SET EXERCISE: Please copy the lines from the line with "Click the vite-threejs-demo" to the line with "Action: [x=116, y=140]" word for word, omitting the pictures.

-- Start of EXTRACTED DATA --

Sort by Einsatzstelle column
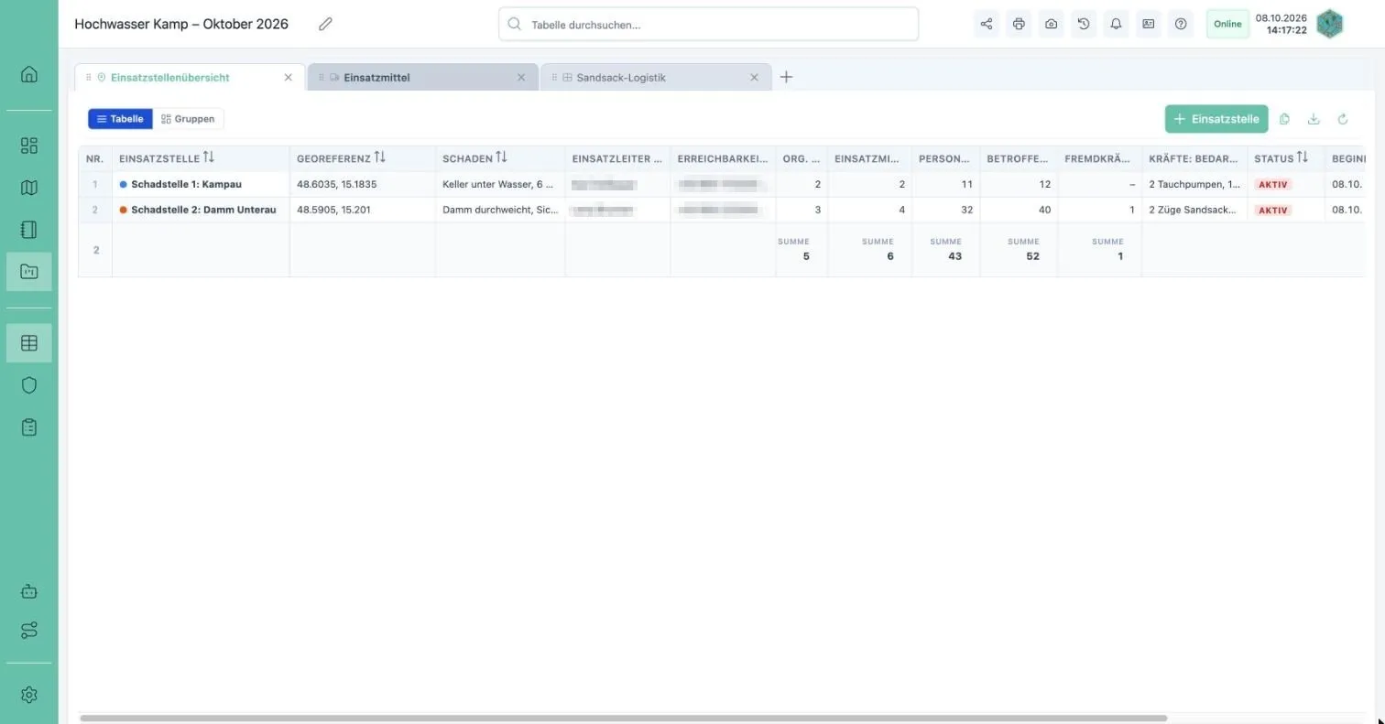Image resolution: width=1385 pixels, height=724 pixels. [209, 158]
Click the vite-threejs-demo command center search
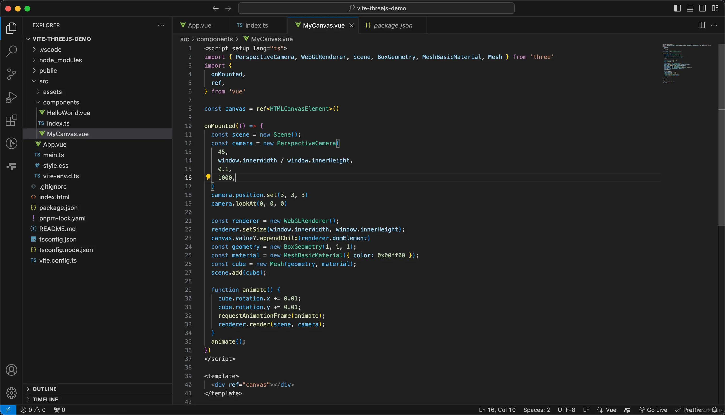Image resolution: width=725 pixels, height=415 pixels. pyautogui.click(x=376, y=8)
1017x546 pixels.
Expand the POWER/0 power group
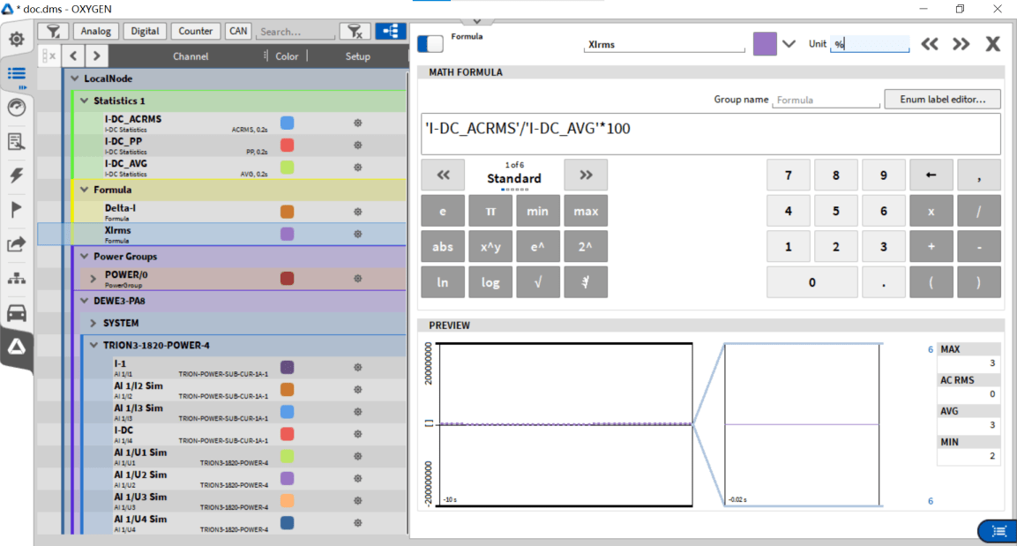click(93, 279)
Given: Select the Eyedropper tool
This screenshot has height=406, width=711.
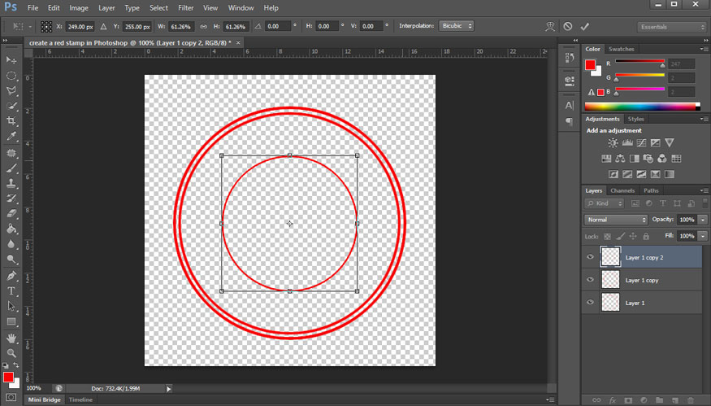Looking at the screenshot, I should 11,137.
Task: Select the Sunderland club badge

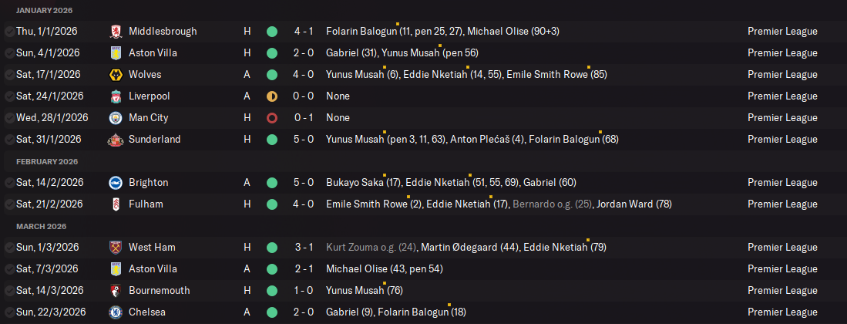Action: [x=116, y=140]
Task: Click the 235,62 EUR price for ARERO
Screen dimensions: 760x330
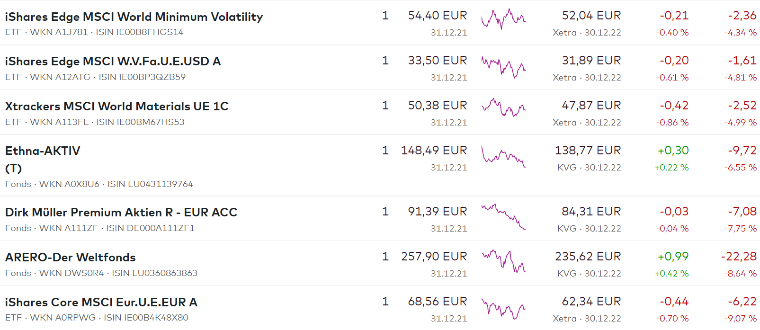Action: [588, 257]
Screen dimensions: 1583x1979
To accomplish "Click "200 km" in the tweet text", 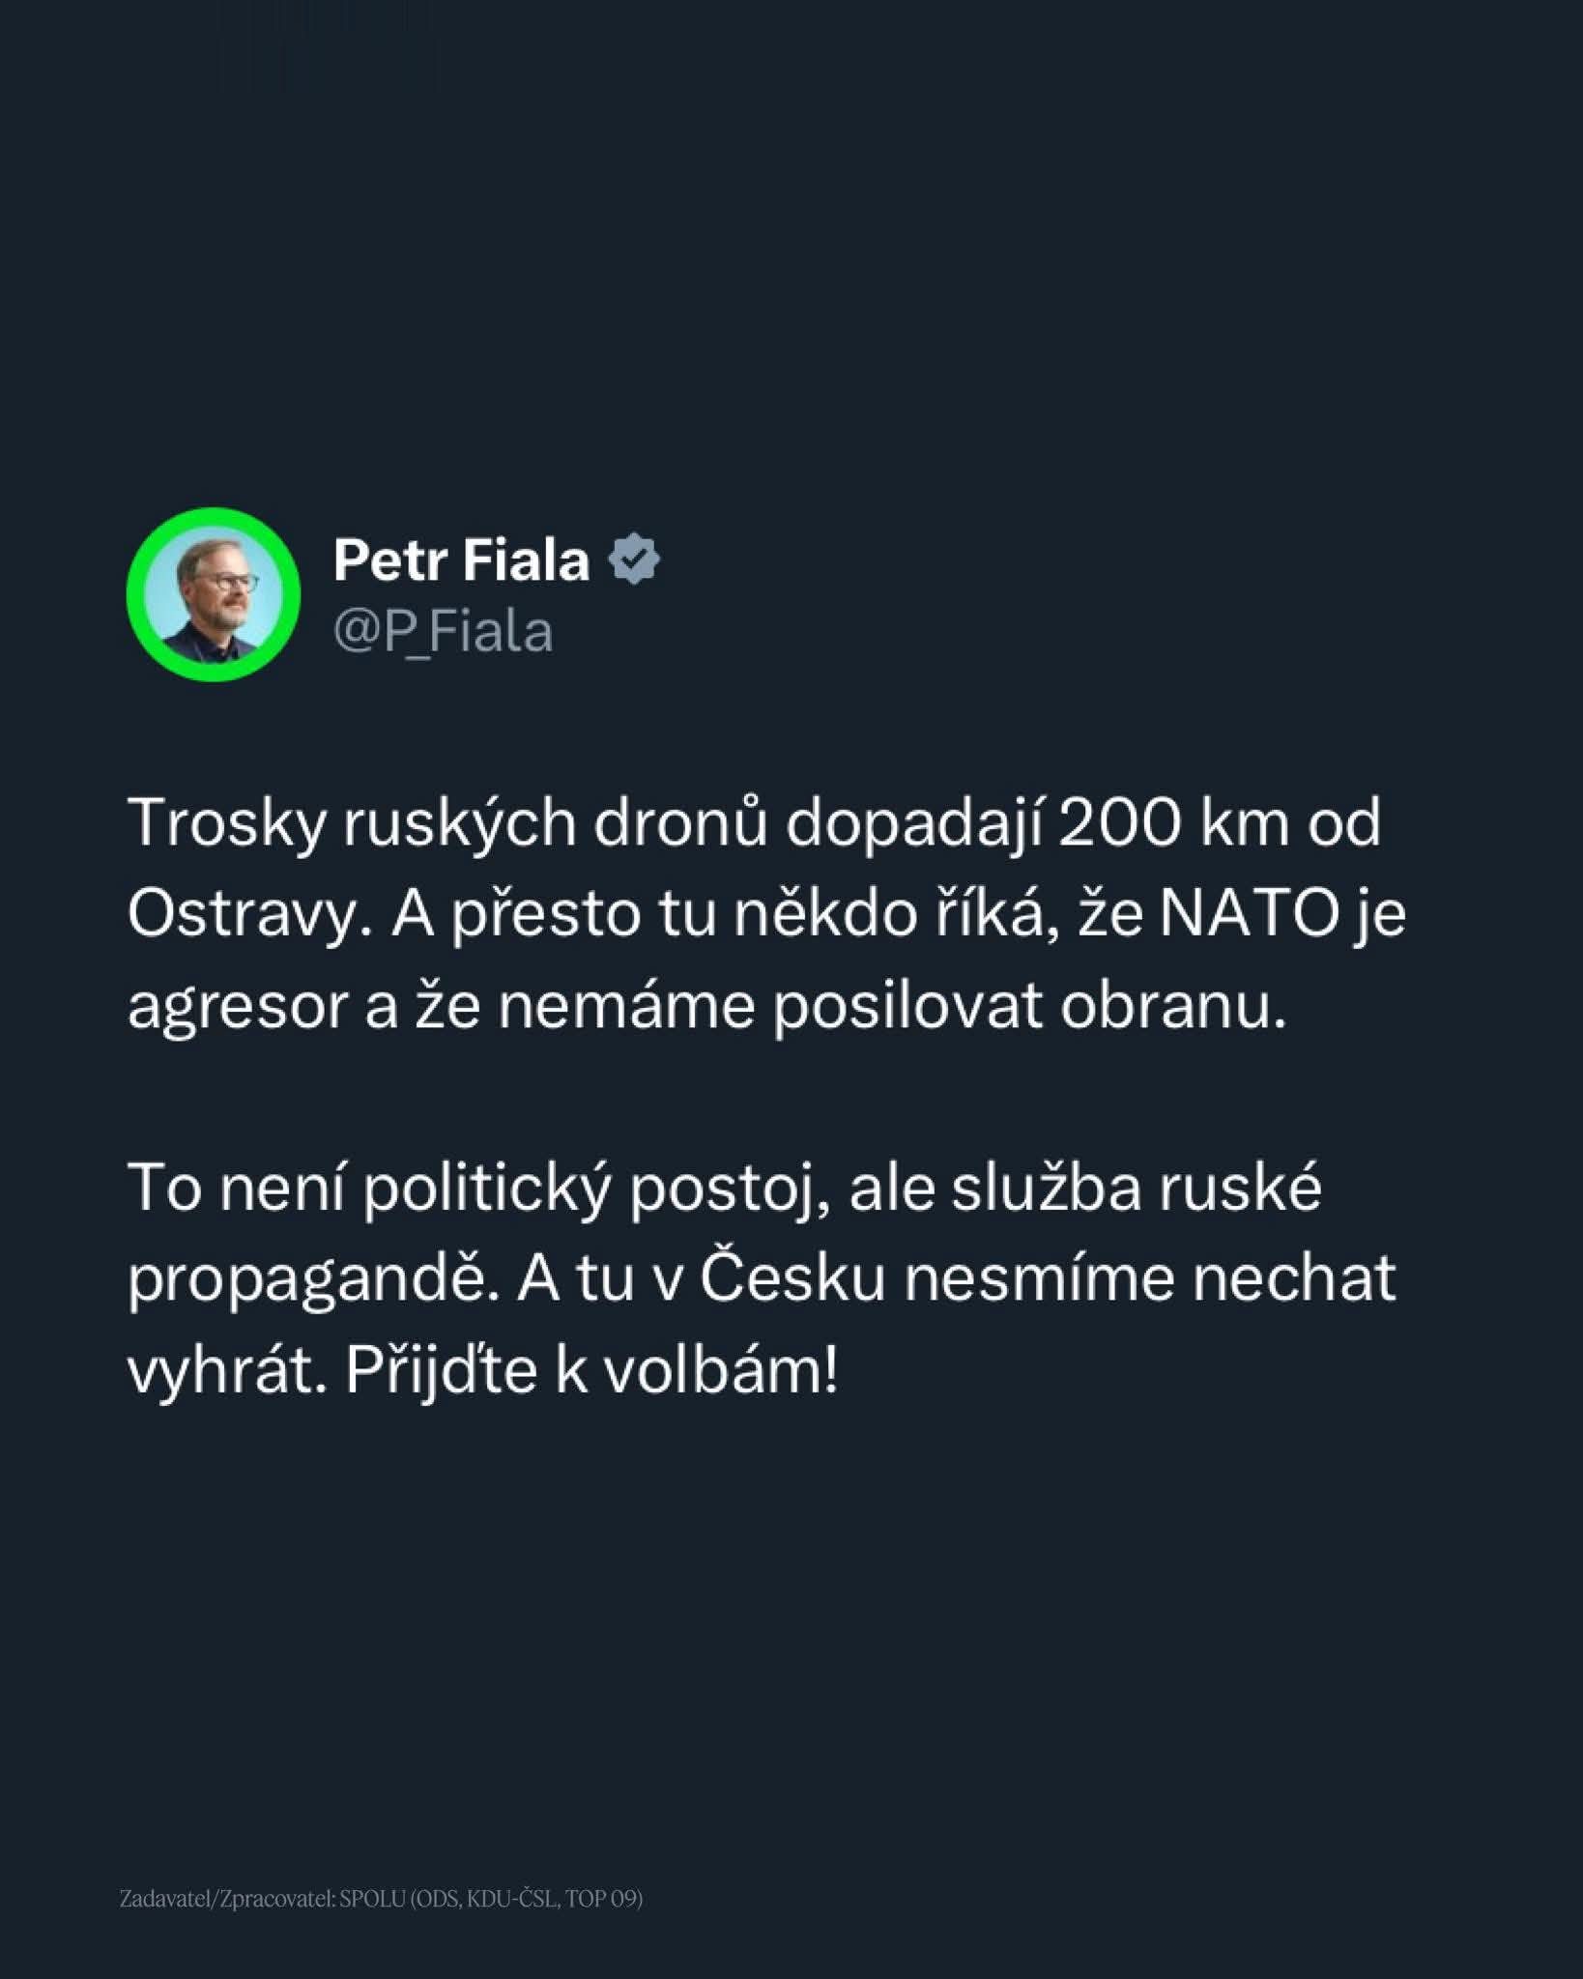I will coord(1175,823).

-- End of EXTRACTED DATA --

FULL OUTPUT:
Click the vite-threejs-demo command center search
Image resolution: width=725 pixels, height=415 pixels. pyautogui.click(x=376, y=8)
1017x546 pixels.
Expand the POWER/0 power group
click(93, 279)
Given: Select the Eyedropper tool
This screenshot has height=406, width=711.
Looking at the screenshot, I should 11,137.
Task: Select the Sunderland club badge

Action: [x=116, y=140]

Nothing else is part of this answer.